Concession (territory) - Russian Concessions

Russian Concessions

  • Kwantung (Port Arthur), since 27 December 1897 occupied by imperial Russia, on 27 March 1898 Port Arthur became the Russian leased territory of Kwantung (Kvantunskaya oblast, i.e. imperial province), since 12 August 1903 seat of Russian Viceroyalty of the Far East, until 2 January 1905 when occupied by Japan, since 5 September 1905 Japanese leased territory (Kwantung Territory)
  • one of the Concessions in Tianjin (then known as Tientsin).
  • one of the concessions of Hankou (now part of Wuhan).

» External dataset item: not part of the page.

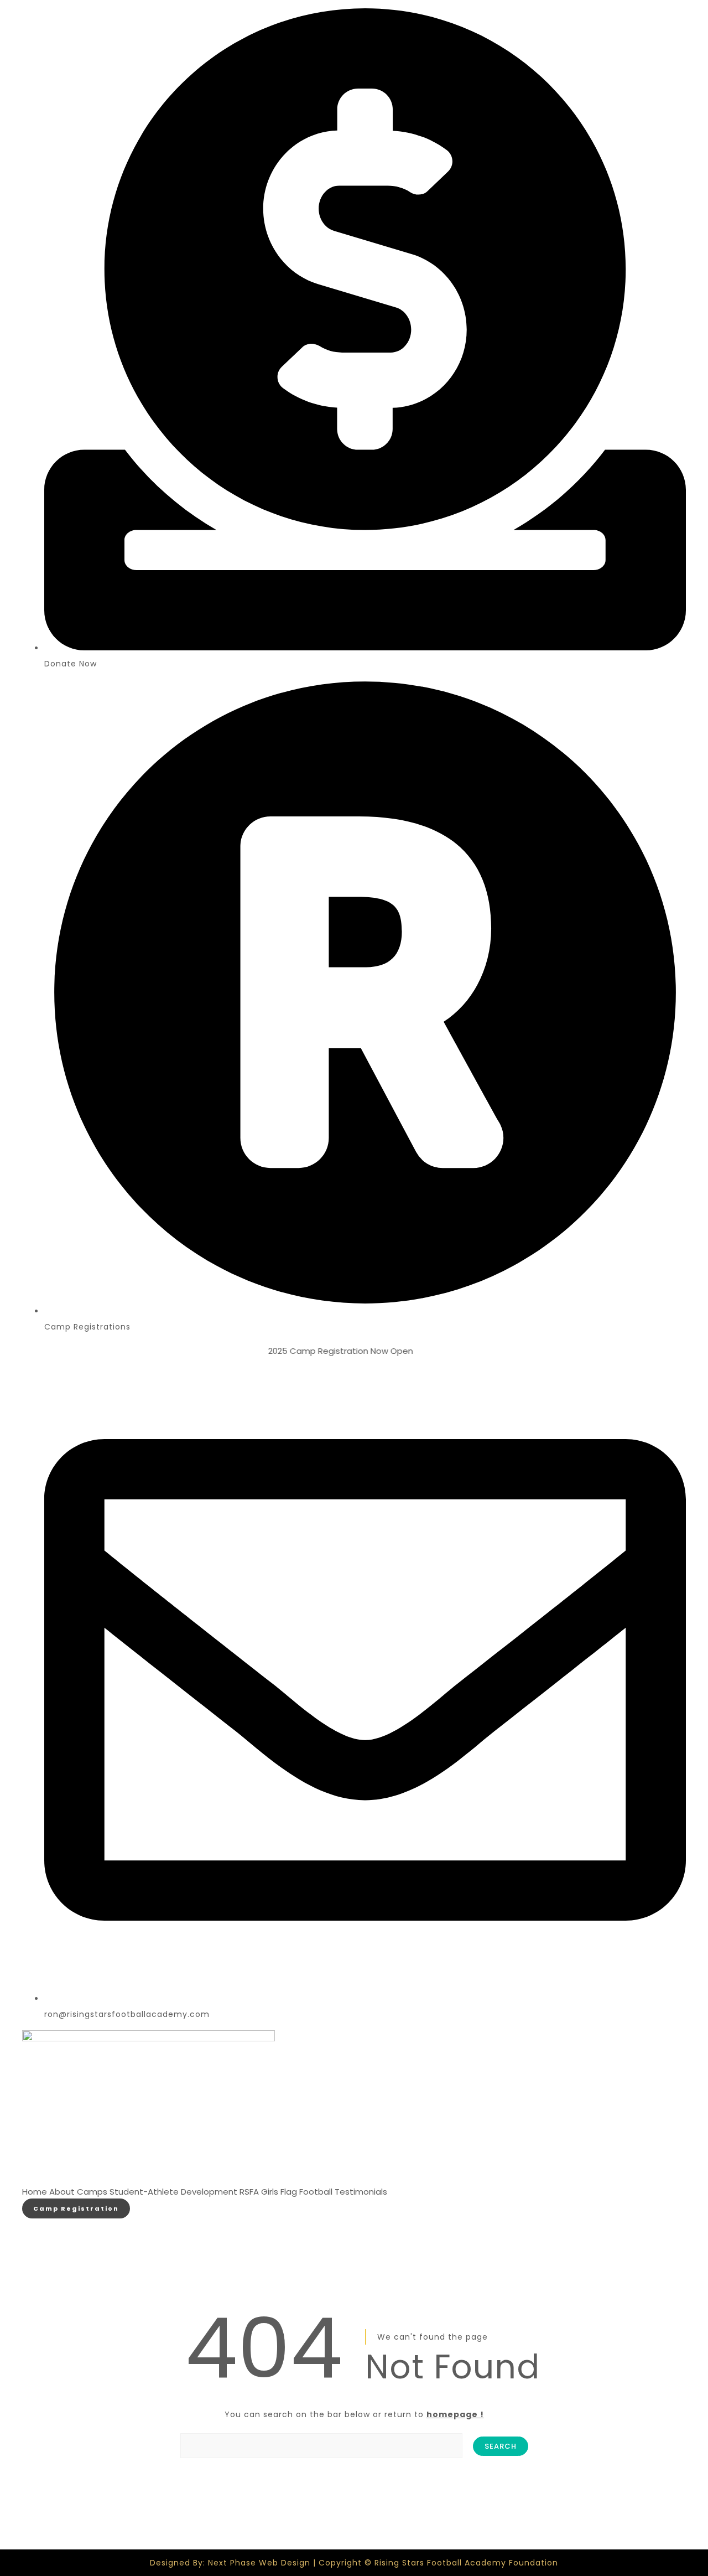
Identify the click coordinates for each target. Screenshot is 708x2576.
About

  • Hanko (Hangö in Swedish), a peninsula near the Finnish capital Helsinki, was leased for a period of 30 years by the Soviet Union from its northwestern neighbour—and former possession in personal union—Finland for use as a naval base in the Baltic Sea, near the entry of the Gulf of Finland, under the Moscow Peace Treaty that ended the Winter War on 6 March 1940; during the Continuation War, Soviet troops were forced to evacuate Hanko in early December 1941, and the USSR formally renounced the lease—early given the original term until 1970—in the Paris peace treaty of 1947. The role of the Hanko naval base was replaced by Porkkala, another Finnish peninsula, a bit farther east at the Gulf of Finland, in the armistice between Finland and the Soviet Union of 19 September 1944; it was returned to Finland in January 1956. In both cases, the Soviets limited themselves to a military command, without any civilian administration.